Hogan Lovells brought together top women leaders in the fields of business, politics, and philanthropy for the two-day event which began with former U.S. Secretary of State Madeleine Albright joining a dynamic on stage conversation.

Speakers for the panel presentations included: Bloomberg Television journalist Margaret Brennan; MSNBC journalist Mika Brzezinski; Tammy Haddad, President and Founder, Haddad Media; Susan Z. Haller, Vice President, Legal, Sprint Nextel Corporation; Christina Lamb, U.S. Editor, The Sunday Times; Carol A. Melton, Executive Vice President, Global Public Policy, Time Warner Inc.; Marilyn Carlson Nelson, Chairman, Carlson; Ekaterina V. Petelina, Member of VTB Bank Management Board, VTB Group; Vicky Pryce, Senior Managing Director, Economics, FTI Consulting Inc.; New York City Council Speaker Christine C. Quinn; Marina Salamon, Chairman, Altana S.p.A.; Julia Solovieva, President, Prof-Media; Caryl M. Stern, President and CEO, U.S. Fund for UNICEF; and Cynthia L. Zollinger, President and CEO, Cornerstone Research.

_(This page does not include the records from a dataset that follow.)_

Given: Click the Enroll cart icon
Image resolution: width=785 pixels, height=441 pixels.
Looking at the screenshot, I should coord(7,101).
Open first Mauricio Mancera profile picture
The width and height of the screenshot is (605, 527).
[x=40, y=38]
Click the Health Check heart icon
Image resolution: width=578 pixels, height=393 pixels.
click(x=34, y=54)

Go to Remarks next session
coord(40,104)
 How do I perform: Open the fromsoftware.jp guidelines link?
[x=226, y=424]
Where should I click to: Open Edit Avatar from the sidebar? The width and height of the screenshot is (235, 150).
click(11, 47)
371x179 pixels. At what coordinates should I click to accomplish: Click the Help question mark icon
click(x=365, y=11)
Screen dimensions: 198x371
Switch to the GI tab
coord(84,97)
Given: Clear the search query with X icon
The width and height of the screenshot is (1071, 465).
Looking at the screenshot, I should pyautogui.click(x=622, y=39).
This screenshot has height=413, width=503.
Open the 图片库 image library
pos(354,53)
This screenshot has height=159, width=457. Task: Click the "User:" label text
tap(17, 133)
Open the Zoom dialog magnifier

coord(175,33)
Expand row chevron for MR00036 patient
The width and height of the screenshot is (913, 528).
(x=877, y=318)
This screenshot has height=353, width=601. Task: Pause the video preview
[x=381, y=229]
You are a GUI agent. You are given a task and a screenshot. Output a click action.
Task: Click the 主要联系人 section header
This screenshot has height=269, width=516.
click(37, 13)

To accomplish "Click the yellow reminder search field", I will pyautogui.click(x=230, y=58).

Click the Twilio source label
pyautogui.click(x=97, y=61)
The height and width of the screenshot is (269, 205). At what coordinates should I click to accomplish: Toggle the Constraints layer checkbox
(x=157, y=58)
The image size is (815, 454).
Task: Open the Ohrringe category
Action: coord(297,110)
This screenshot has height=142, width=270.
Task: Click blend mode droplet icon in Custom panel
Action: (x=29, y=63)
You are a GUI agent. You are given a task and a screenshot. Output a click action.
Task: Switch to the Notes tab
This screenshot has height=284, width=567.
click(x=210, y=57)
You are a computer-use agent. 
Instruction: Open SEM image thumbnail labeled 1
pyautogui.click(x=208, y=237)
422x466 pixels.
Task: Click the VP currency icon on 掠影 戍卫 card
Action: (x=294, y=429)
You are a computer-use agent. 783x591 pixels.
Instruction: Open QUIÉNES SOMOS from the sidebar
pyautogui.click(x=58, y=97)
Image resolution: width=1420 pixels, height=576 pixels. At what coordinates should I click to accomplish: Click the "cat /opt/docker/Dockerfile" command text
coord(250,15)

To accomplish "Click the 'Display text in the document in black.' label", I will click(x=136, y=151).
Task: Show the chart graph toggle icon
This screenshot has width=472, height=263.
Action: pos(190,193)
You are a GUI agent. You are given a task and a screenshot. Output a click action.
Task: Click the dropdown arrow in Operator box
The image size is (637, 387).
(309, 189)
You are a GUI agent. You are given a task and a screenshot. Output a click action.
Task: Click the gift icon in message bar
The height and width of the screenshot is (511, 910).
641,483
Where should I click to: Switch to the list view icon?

Panel discussion topics included:
  • - Women on the World Stage: This panel centered on the perceptions and realties surrounding the role of women in high-level executive and leadership positions around the globe. Drawing from their varied backgrounds and leadership roles, the group addressed potential barriers to success, gender politics, and the public’s role in influencing the standards for success. Looking to the next generation of women leaders, the panel also discussed the role of mentors and the long-term view of making a meaningful impact, and they offered their advice and observations concerning navigating a rewarding career path.
  • - The Impact of Economic and Political Shifts: With globalization comes interlacing (and sometimes conflicting) corporate, regional, national, and political interests that seem to grow exponentially complex with each days’ news headlines. Panelists discussed which ones deserve immediate attention from Western governments and the associated challenges of making those difficult decisions in the near term. Looking across the Atlantic, the panelists also offered their perspectives on risks associated with the Eurozone and its potential impact around the world.  On a world-wide scale, the concept of what it means to be a global corporation and the definition of success was examined, along with a discussion of how differing regulatory environments create both business and ethical challenges.
  • - Controlling Your Reputation in a World That Holds No Secrets: Global enterprises conduct business before a tuned-in, hyper-connected global population empowered with tools that turbo charge the rumor mill. As it was with rumors around the wellhead in the days of the village economy, gossip is powerful. It can make or break reputations; it can cause the value of corporations to evaporate; it can thwart ambition; it can create a mega-market hit over night; and it can be harnessed to effect impactful change. It is a force to be reckoned with by corporations and individuals alike. This panel explored building and protecting reputations in this age of citizen journalists and always-on media. 
  • - Leadership for Growth in Challenging Times: Leading a growing company and keeping it on a strategic path means leaders must prepare for change, including the unpredictable. This panel explored the role of leaders in an environment where many employees fear for their jobs and investors are wary of risk. Panelists shared their views on how leaders can help their organizations overcome challenges and meet their strategic goals in tumultuous economic times.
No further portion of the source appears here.